Another energy shortage hit the United States in 1979, forcing millions of frustrated motorists into long waits at gasoline stations. In response, Carter asked Congress to deregulate the price of domestic oil. At the time, domestic oil prices were not set by the world market, but rather by the complex price controls of the 1975 Energy Policy and Conservation Act (EPCA). Oil companies strongly favored the deregulation of prices, since it would increase their profits, but some members of Congress worried that deregulation would contribute to inflation. In late April and early May the Gallup poll found only 14 percent of the public believed that America was in an actual energy shortage. The other 77 percent believed that this was brought on by oil companies just to make a profit.[61] Carter paired the deregulation proposal with a windfall profits tax, which would return about half of the new profits of the oil companies to the federal government. Carter used a provision of EPCA to phase in oil controls, but Congress balked at implementing the proposed tax.[62][63]
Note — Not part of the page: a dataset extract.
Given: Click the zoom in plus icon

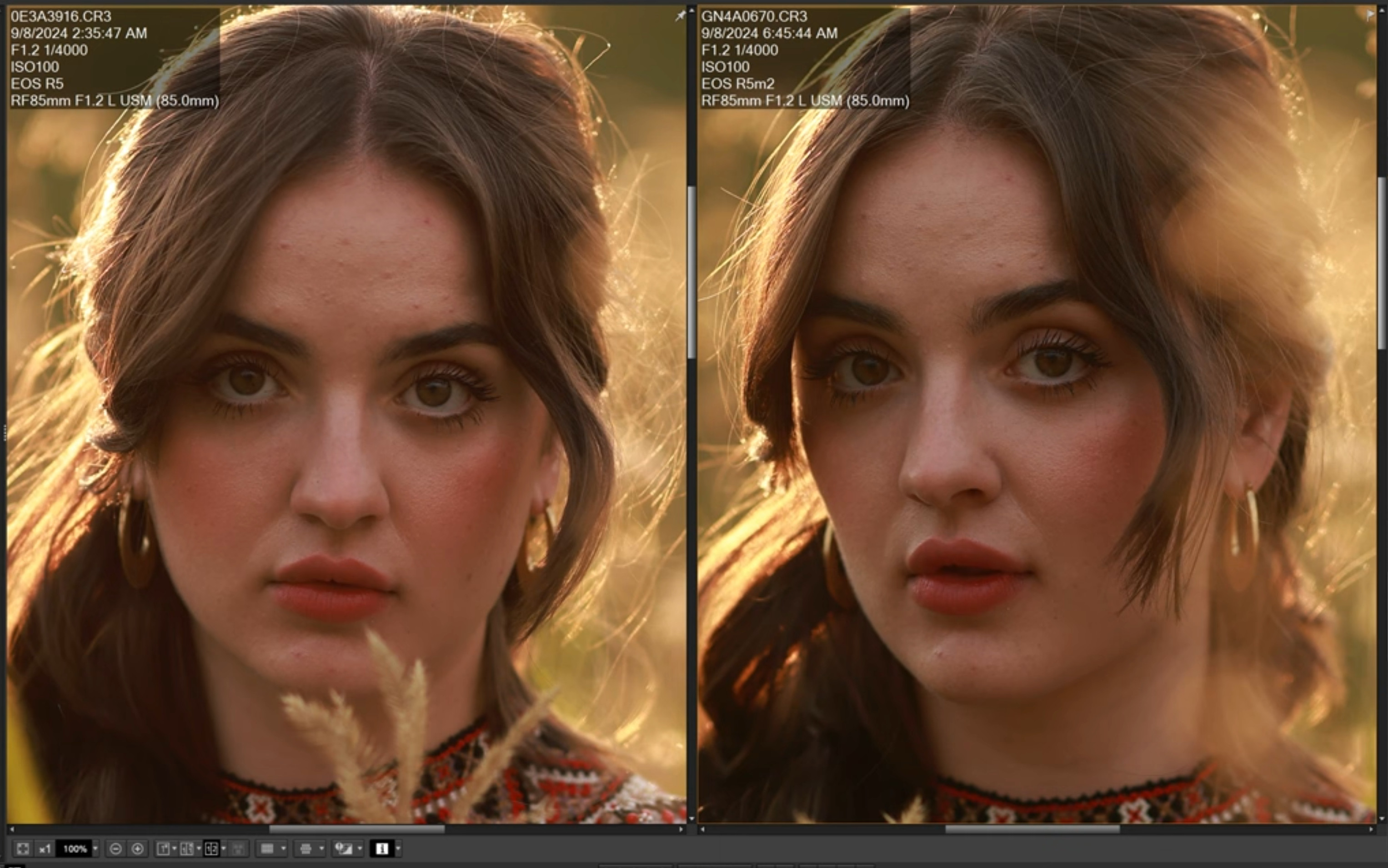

I want to talk to you right now about a fundamental threat to American democracy... I do not refer to the outward strength of America, a nation that is at peace tonight everywhere in the world, with unmatched economic power and military might. The threat is nearly invisible in ordinary ways. It is a crisis of confidence. It is a crisis that strikes at the very heart and soul and spirit of our national will. We can see this crisis in the growing doubt about the meaning of our own lives and in the loss of a unity of purpose for our nation...

Jimmy Carter[64]

In July 1979, as the energy crisis continued, Carter met with a series of business, government, labor, academic, and religious leaders in an effort to overhaul his administration's policies.[65] His pollster, Pat Caddell, told him that the American people faced a crisis of confidence stemming from the assassinations of major leaders in the 1960s, the Vietnam War, and the Watergate scandal.[66] Though most of his other top advisers urged him to continue to focus on inflation and the energy crisis, Carter seized on Caddell's notion that the major crisis facing the country was a crisis of confidence. On July 15, Carter delivered a nationally televised speech in which he called for long-term limits on oil imports and the development of synthetic fuels. But he also stated, "all the legislation in the world can't fix what's wrong with America. What is lacking is confidence and a sense of community."[67] The speech, named A Crisis of Confidence,[64] came to be known as his "malaise" speech, although Carter never used the word in the speech.[68][69]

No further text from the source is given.